What to work on -
A word-for-word printout of the listing below is needed.

Supplied material -
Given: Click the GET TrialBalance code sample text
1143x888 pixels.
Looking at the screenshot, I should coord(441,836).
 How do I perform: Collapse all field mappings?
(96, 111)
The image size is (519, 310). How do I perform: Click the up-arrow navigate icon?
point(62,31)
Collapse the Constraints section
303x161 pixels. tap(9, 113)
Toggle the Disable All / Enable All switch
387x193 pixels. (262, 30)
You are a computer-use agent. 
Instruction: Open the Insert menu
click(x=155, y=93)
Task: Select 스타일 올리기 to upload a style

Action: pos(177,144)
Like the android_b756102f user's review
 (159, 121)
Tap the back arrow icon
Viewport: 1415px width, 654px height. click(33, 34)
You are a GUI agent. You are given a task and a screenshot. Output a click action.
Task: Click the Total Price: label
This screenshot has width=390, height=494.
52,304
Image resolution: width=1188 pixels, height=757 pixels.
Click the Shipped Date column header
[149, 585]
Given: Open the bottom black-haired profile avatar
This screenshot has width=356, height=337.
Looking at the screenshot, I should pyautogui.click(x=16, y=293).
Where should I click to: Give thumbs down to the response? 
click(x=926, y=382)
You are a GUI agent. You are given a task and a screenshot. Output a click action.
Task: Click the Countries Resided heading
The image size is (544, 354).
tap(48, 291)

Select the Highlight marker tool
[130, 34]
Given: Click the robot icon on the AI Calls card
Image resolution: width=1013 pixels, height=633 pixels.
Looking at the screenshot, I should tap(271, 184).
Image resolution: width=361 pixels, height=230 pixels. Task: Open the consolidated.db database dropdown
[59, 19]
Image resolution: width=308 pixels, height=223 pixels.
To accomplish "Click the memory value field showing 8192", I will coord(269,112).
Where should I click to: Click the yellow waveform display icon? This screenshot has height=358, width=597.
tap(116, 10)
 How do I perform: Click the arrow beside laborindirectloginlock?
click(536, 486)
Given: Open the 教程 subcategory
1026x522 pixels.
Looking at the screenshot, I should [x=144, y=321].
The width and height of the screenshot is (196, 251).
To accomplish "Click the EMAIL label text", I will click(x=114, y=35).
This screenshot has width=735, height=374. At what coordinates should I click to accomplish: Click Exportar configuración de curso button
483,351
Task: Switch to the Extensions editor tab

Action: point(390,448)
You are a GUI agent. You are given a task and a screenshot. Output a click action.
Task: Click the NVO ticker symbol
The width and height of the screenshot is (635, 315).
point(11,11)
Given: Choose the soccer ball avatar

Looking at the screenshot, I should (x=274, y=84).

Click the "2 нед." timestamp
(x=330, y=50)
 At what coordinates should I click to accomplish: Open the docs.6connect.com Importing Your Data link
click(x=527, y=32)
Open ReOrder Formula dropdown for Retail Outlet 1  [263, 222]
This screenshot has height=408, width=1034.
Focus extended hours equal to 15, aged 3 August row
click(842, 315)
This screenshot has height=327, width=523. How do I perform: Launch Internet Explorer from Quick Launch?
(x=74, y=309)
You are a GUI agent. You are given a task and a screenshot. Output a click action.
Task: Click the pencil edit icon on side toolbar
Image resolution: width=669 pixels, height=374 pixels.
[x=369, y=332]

Output below -
Given: Click the GET TrialBalance code sample text
1143x888 pixels.
Looking at the screenshot, I should coord(441,836).
 How do I perform: Collapse all field mappings?
(96, 111)
The image size is (519, 310). How do I perform: Click the up-arrow navigate icon?
point(62,31)
Collapse the Constraints section
303x161 pixels. tap(9, 113)
Toggle the Disable All / Enable All switch
387x193 pixels. (262, 30)
You are a computer-use agent. 
Instruction: Open the Insert menu
click(x=155, y=93)
Task: Select 스타일 올리기 to upload a style

Action: pos(177,144)
Like the android_b756102f user's review
 (159, 121)
Tap the back arrow icon
Viewport: 1415px width, 654px height. click(33, 34)
You are a GUI agent. You are given a task and a screenshot. Output a click action.
Task: Click the Total Price: label
This screenshot has width=390, height=494.
52,304
Image resolution: width=1188 pixels, height=757 pixels.
Click the Shipped Date column header
[149, 585]
Given: Open the bottom black-haired profile avatar
This screenshot has width=356, height=337.
Looking at the screenshot, I should pyautogui.click(x=16, y=293).
Where should I click to: Give thumbs down to the response? 
click(x=926, y=382)
You are a GUI agent. You are given a task and a screenshot. Output a click action.
Task: Click the Countries Resided heading
The image size is (544, 354).
tap(48, 291)

Select the Highlight marker tool
[130, 34]
Given: Click the robot icon on the AI Calls card
Image resolution: width=1013 pixels, height=633 pixels.
Looking at the screenshot, I should tap(271, 184).
Image resolution: width=361 pixels, height=230 pixels. Task: Open the consolidated.db database dropdown
[59, 19]
Image resolution: width=308 pixels, height=223 pixels.
To accomplish "Click the memory value field showing 8192", I will coord(269,112).
Where should I click to: Click the yellow waveform display icon? This screenshot has height=358, width=597.
tap(116, 10)
 How do I perform: Click the arrow beside laborindirectloginlock?
click(536, 486)
Given: Open the 教程 subcategory
1026x522 pixels.
Looking at the screenshot, I should [x=144, y=321].
The width and height of the screenshot is (196, 251).
To accomplish "Click the EMAIL label text", I will click(x=114, y=35).
This screenshot has width=735, height=374. At what coordinates should I click to accomplish: Click Exportar configuración de curso button
483,351
Task: Switch to the Extensions editor tab

Action: point(390,448)
You are a GUI agent. You are given a task and a screenshot. Output a click action.
Task: Click the NVO ticker symbol
The width and height of the screenshot is (635, 315).
point(11,11)
Given: Choose the soccer ball avatar

Looking at the screenshot, I should (x=274, y=84).

Click the "2 нед." timestamp
(x=330, y=50)
 At what coordinates should I click to accomplish: Open the docs.6connect.com Importing Your Data link
click(x=527, y=32)
Open ReOrder Formula dropdown for Retail Outlet 1  [263, 222]
This screenshot has height=408, width=1034.
Focus extended hours equal to 15, aged 3 August row
click(842, 315)
This screenshot has height=327, width=523. How do I perform: Launch Internet Explorer from Quick Launch?
(x=74, y=309)
You are a GUI agent. You are given a task and a screenshot. Output a click action.
Task: Click the pencil edit icon on side toolbar
Image resolution: width=669 pixels, height=374 pixels.
[x=369, y=332]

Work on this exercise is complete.